◆ Study text

===============

Once the above array has been flattened, it will be parsed exactly as explained in the string example.
Objects
When a document field contains an object, Meilisearch flattens it and brings the object's keys and values to the root level of the document itself.
Keep in mind that the flattened objects represented here are an intermediary snapshot of internal processes. When searching, the returned document will keep its original structure.
In the example below, the patient_name
key contains an object:
{
"id": 0,
"patient_name": {
"forename": "Imogen",
"surname": "Temult"
}
}
During indexing, Meilisearch uses dot notation to eliminate nested fields:
{
"id": 0,
"patient_name.forename": "Imogen",
"patient_name.surname": "Temult"
}
Using dot notation, no information is lost when flattening nested objects, regardless of nesting depth.
Imagine that the example document above includes an additional object, address
, containing home and work addresses, each of which are objects themselves. After flattening, the document would look like this:
{
"id": 0,
"patient_name.forename": "Imogen",
"patient_name.surname": "Temult",
"address.home.street": "Largo Isarco, 2",
"address.home.postcode": "20139",
"address.home.city": "Milano",
"address.work.street": "Ca' Corner Della Regina, 2215",
"address.work.postcode": "30135",
"address.work.city": "Venezia"

===============

◆ Dataset extract
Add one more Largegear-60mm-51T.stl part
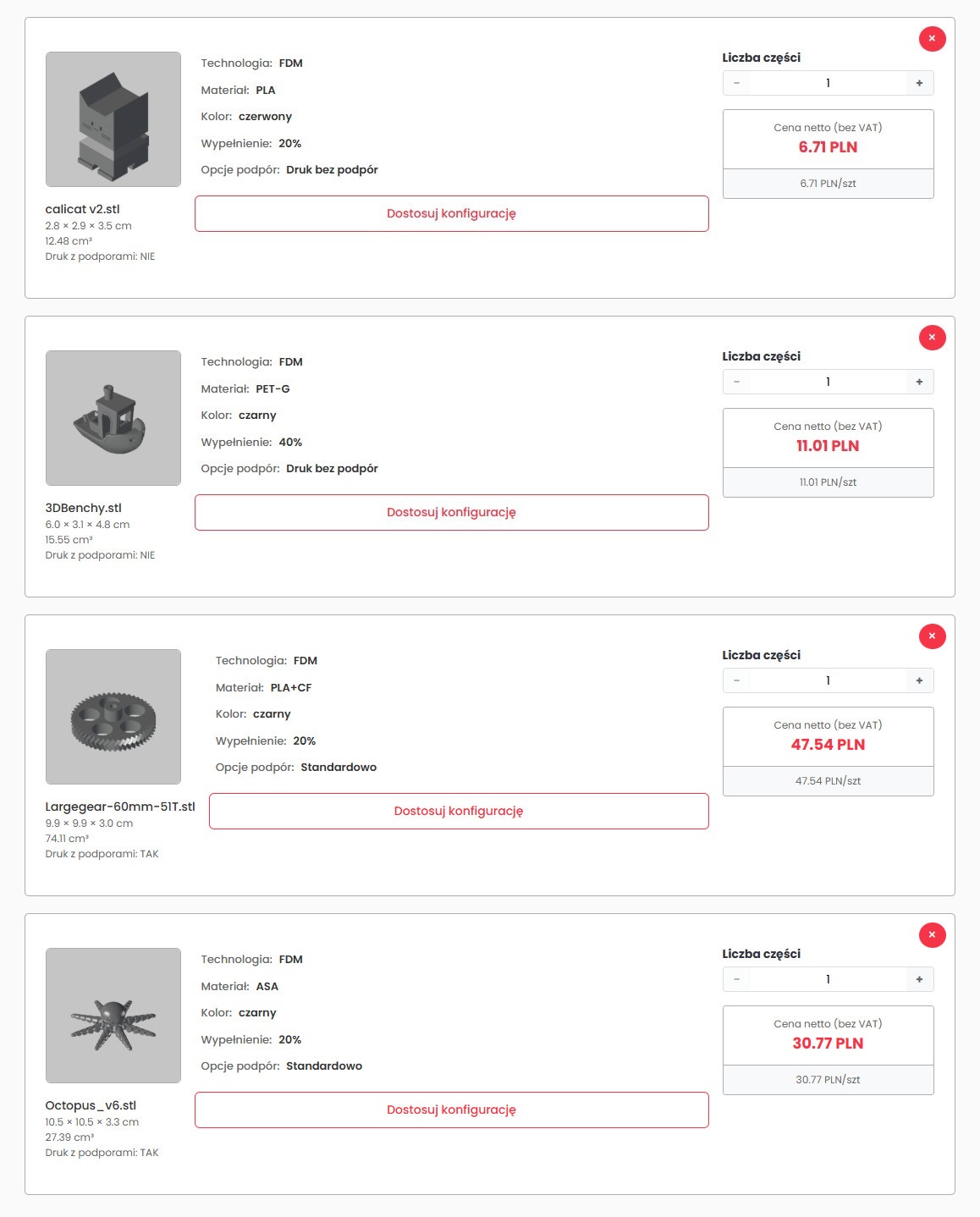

===============

◆ Assignment 1
Decide whether each statement agrees with the Meilisearch excerpt. Answer yes or no for each, and quote the words from the excerpt that settle it.
(a) A document returned by a search keeps its flattened structure.
(b) Meilisearch uses dot notation during indexing to eliminate nested fields.
(c) Flattening with dot notation loses information when objects are deeply nested.
◆ Assignment 2
Output the part of the Meilisearch excerpt that starts at the words "Keep in mind" and ends after the words "its original structure.".
The material has no connection to the Meilisearch excerpt.

◆ Written answer 1
(a) No: "When searching, the returned document will keep its original structure."
(b) Yes: "During indexing, Meilisearch uses dot notation to eliminate nested fields"
(c) No: "no information is lost when flattening nested objects, regardless of nesting depth."

◆ Written answer 2
Keep in mind that the flattened objects represented here are an intermediary snapshot of internal processes. When searching, the returned document will keep its original structure.